Tuesday, July 15, 2014

懺悔錄A Confession Ch-5


by Leo Tolstoy
1882
Bill Lin
5
「或許我輕忽了某些東西?或者誤解了某些東西?」我對自己說了好幾遍。「這種絕望的情況對人來說不會是出於自然的!」我在人類知識所有的部門裡尋求對這些問題的解釋。我經過漫長痛苦的尋求,不是出於沒事幹的好奇,或是有一搭沒一搭的,而是日以繼夜,痛苦又鍥而不捨的尋求——像是一個正在滅亡中的人尋求安全一樣——結果是什麼都沒找到。

我在整個的科學領域裡尋找,但是找不到我要的,最後我總算相信,所有像我一樣在知識裡尋求生命的意義,是找不到的。他們不僅找不到,而且明白的承認,那使我絕望的東西——亦即對生命的無意義感——是人們所能知曉的一個不容置疑的事情。

我找遍各地;感謝我的一輩子的學習,也感謝我和學者圈的關係,使我可以接觸到學術界每個領域裡的科學家和學者們,而且他們願意與我分享他們的學識,不只是在書本上,而且在對話裡,所以我有掌握到所有的在科學界對這個生命的問題的說法。

我長久以來一直不能相信,科學界除了它已經發現的以外,對於人生的問題不能提供其他的解答。我一直以為,當我看到科學宣告它的各種結論,和人生的實際問題扯不上關係的重要和嚴肅的氛圍時,應該是有某些東西我還沒理解。我自小畏懼科學,所以我以為我得到的種種答案和我的問題會牛頭不對馬嘴,並不是科學的錯,而是出於自己的無知,只是這對我來說是一個生死攸關的大事,而不是一個遊戲或娛樂,而且我不由自主的得到了這樣的信念,我的疑問是唯一真正的問題,構成所有知識的基礎,我和我的問題都沒錯,而是科學該被譴責,假如它是假裝在回答那些問題。

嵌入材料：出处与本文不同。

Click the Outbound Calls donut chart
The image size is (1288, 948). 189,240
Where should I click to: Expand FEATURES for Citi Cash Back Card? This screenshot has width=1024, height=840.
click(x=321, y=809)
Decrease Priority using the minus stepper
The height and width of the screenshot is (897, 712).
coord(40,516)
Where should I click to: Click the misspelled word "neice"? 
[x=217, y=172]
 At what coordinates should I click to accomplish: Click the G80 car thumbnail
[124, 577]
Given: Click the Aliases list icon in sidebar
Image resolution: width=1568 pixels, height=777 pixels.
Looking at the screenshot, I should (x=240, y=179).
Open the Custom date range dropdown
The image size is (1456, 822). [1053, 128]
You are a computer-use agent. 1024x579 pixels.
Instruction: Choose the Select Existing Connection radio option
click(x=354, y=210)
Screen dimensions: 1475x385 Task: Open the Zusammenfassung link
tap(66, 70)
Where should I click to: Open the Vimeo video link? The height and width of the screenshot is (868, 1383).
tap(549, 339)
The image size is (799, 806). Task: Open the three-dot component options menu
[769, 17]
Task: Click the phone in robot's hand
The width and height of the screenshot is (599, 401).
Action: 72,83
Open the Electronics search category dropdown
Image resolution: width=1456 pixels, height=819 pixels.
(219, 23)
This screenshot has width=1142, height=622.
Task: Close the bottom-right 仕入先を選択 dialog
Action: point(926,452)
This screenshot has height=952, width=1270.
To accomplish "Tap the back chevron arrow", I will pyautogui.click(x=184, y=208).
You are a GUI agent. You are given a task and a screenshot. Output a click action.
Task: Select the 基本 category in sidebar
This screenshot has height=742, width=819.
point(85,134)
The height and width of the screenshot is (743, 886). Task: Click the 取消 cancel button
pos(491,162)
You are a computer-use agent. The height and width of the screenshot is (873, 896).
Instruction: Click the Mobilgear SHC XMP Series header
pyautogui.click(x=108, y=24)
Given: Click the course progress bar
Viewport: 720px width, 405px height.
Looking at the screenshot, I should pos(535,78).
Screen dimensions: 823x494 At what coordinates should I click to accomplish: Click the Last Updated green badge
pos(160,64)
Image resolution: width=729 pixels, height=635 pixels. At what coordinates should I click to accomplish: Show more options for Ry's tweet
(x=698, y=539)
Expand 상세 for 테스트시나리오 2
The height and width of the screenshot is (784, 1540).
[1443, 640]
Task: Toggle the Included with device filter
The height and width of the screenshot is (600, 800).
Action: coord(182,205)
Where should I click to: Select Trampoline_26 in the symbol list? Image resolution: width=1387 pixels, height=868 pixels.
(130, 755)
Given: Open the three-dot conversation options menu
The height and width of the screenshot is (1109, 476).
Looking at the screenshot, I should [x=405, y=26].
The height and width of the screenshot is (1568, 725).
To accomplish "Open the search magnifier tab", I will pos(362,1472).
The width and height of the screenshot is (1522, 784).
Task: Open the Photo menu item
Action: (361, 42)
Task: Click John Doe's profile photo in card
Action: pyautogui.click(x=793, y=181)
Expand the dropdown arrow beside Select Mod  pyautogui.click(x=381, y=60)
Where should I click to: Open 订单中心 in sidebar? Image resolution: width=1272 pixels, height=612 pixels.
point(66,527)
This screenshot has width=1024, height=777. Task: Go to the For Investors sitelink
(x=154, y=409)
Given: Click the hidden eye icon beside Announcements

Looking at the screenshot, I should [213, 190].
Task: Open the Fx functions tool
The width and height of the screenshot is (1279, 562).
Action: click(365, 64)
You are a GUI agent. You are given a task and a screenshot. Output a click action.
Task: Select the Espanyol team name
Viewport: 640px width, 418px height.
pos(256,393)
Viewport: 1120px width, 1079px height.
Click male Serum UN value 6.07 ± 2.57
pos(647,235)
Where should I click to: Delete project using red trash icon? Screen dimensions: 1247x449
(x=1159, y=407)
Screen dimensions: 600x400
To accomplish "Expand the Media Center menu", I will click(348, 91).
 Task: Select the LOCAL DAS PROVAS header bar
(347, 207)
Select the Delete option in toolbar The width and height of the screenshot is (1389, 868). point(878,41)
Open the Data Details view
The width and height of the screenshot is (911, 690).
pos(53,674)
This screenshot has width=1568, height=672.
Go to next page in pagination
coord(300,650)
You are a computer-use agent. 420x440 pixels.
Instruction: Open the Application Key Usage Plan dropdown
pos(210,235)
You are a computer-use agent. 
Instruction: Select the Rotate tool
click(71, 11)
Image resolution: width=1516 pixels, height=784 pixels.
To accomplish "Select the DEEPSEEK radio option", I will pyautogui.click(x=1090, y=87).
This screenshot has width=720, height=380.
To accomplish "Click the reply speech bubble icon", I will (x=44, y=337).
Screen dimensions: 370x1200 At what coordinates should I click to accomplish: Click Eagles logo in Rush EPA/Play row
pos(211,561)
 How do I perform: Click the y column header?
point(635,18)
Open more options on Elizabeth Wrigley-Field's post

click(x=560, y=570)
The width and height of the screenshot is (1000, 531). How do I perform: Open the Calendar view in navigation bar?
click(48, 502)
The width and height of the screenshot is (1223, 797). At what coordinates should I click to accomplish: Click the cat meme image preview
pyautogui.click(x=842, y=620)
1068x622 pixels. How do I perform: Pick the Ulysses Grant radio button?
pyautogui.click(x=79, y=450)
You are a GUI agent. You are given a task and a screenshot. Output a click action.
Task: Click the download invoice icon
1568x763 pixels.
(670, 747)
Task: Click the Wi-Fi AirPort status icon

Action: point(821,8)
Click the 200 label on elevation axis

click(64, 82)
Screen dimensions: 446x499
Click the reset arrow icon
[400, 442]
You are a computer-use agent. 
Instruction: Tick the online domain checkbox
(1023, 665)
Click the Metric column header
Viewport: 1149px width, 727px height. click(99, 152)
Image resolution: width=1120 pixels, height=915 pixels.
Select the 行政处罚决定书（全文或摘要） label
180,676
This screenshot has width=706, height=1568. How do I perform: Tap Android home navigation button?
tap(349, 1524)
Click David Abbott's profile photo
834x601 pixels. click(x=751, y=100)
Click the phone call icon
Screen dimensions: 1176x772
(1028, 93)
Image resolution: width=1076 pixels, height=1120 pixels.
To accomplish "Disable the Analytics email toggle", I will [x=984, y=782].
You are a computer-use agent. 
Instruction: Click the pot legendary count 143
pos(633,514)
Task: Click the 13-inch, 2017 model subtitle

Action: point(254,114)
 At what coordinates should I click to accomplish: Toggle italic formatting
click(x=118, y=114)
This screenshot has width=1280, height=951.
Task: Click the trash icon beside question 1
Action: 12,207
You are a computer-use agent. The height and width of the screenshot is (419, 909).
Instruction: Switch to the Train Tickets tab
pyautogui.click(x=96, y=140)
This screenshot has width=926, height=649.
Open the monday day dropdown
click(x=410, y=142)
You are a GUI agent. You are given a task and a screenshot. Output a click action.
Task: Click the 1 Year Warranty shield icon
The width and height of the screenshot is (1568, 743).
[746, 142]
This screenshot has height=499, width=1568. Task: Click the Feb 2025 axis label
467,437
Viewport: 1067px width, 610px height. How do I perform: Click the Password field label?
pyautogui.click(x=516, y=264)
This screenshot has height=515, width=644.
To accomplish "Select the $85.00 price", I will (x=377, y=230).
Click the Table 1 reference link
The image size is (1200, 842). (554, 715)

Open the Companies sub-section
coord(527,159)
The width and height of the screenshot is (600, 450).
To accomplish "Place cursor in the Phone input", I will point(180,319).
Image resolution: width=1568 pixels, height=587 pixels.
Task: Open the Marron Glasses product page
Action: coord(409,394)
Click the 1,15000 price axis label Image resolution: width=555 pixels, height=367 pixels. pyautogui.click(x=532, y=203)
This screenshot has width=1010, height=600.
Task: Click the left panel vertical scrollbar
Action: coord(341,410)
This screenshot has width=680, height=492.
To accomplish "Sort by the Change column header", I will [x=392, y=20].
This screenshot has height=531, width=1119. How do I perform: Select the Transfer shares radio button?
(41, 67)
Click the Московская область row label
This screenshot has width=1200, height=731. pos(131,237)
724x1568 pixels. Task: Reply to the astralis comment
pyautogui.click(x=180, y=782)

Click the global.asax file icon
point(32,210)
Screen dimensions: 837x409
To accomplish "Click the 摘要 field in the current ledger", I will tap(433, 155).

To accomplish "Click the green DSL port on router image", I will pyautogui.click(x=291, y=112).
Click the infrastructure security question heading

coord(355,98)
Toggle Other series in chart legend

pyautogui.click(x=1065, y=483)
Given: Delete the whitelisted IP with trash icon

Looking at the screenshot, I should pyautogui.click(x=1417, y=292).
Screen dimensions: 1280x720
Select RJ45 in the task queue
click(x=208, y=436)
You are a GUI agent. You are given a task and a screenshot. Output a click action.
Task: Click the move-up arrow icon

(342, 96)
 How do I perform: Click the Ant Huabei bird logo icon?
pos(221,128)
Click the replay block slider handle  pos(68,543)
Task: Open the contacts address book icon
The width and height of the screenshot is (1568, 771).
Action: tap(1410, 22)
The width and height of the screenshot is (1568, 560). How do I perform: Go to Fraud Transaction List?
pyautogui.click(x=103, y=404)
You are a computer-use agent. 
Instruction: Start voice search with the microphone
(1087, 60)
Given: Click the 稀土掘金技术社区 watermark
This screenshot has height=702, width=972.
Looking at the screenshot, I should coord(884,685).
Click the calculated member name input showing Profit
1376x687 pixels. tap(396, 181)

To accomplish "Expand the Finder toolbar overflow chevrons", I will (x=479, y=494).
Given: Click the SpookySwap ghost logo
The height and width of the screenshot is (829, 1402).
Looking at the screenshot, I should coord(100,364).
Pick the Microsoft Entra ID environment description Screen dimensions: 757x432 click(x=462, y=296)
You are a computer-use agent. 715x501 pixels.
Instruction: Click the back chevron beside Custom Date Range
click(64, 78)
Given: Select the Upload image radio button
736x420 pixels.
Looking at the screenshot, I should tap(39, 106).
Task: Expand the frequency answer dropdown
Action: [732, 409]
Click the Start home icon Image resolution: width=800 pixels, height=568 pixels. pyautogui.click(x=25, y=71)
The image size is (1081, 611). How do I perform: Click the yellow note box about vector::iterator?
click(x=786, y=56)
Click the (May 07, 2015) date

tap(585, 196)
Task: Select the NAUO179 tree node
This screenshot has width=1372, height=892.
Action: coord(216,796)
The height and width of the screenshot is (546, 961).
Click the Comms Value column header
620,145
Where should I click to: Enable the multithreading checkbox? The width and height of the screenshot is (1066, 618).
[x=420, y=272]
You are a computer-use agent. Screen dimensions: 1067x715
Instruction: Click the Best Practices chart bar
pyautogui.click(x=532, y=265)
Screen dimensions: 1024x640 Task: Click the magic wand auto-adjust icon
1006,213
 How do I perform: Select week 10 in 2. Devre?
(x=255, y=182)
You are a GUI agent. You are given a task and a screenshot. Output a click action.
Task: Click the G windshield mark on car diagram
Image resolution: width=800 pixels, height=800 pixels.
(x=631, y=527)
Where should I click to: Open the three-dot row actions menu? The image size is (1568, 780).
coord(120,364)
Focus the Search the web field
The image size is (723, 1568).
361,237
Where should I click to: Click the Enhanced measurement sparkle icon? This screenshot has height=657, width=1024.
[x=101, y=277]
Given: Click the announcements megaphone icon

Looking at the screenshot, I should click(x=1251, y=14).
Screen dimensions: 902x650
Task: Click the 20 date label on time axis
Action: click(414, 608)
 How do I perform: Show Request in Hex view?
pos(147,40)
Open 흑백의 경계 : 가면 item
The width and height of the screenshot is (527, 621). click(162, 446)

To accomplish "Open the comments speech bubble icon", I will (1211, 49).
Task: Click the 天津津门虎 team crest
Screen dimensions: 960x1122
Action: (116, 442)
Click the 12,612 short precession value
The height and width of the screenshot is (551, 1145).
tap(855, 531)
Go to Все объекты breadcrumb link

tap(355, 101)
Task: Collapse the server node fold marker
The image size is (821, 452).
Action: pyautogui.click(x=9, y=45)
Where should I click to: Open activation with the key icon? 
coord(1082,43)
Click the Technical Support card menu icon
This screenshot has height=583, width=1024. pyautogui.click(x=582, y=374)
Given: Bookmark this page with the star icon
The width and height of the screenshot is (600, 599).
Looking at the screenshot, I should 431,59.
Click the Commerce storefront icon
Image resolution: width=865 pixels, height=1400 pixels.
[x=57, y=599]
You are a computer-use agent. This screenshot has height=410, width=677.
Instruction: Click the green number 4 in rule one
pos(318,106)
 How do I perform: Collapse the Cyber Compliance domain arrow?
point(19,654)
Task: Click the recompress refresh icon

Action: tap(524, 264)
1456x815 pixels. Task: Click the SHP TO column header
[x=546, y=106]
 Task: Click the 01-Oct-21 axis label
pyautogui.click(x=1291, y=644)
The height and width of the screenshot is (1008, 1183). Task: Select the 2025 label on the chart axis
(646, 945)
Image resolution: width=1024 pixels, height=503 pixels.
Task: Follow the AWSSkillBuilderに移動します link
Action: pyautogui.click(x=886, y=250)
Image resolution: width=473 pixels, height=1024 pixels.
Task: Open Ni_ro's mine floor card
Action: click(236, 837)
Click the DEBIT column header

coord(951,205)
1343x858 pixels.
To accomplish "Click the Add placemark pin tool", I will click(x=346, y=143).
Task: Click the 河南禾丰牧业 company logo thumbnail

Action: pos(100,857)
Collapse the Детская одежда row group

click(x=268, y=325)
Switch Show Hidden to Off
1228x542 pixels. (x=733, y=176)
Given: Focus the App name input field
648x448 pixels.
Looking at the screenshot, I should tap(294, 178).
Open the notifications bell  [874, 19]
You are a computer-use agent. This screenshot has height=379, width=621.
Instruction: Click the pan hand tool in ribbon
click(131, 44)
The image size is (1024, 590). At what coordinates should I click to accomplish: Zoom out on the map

我的問題——那個在我50歲時,把我帶到了自殺的邊緣——是所有的問題裡最簡單的,存在於每一個人的靈魂裡,從愚蠢無知的孩童,到最有智慧的老者:這是一個活不下去的人的一個沒有答案的問題,就是我從經驗裡發現的問題。它是:「從我現在正在做的事,或是明天將要做的事,會產生什麼樣的結果?我的整個生命,最後會有什麼樣的結果?」

從另個角度看來,這個問題可以是:「為什麼我該活下去?為什麼我會期望任何東西,或該做任何事情?」還可以這樣表示:「我的生命有什麼樣的意義,不會被那正在等著我的,無可避免的死亡所摧毀?」

把這一個問題,用不同的方式表達,我在科學的領域裡去尋找一個解答。我發現,所有的人類的科學,在和問題的關係上分成了兩個半球,而在端點成了兩極:一個是負的,另一個是正的;但是不管哪一極都沒有人生的問題的答案。

有一邊的科學,看來是無法認識這問題,但清楚確切的回答它自己的獨立無關的問題:那是一串的實驗科學,而最邊遠的那端就是數學。另一串的科學認識這問題,卻無法回答它;那是一串的抽象科學,而最邊遠的那端就是形而上學。

在很年輕時,我曾經對抽象的科學很有興趣,但是後來,數學和自然科學吸引了我,一直到我有了自己的問題,一直到我裡面的問題已經自己成長,而且迫切的需要解決以前,我都自我滿足於科學所給我的虛假的答案。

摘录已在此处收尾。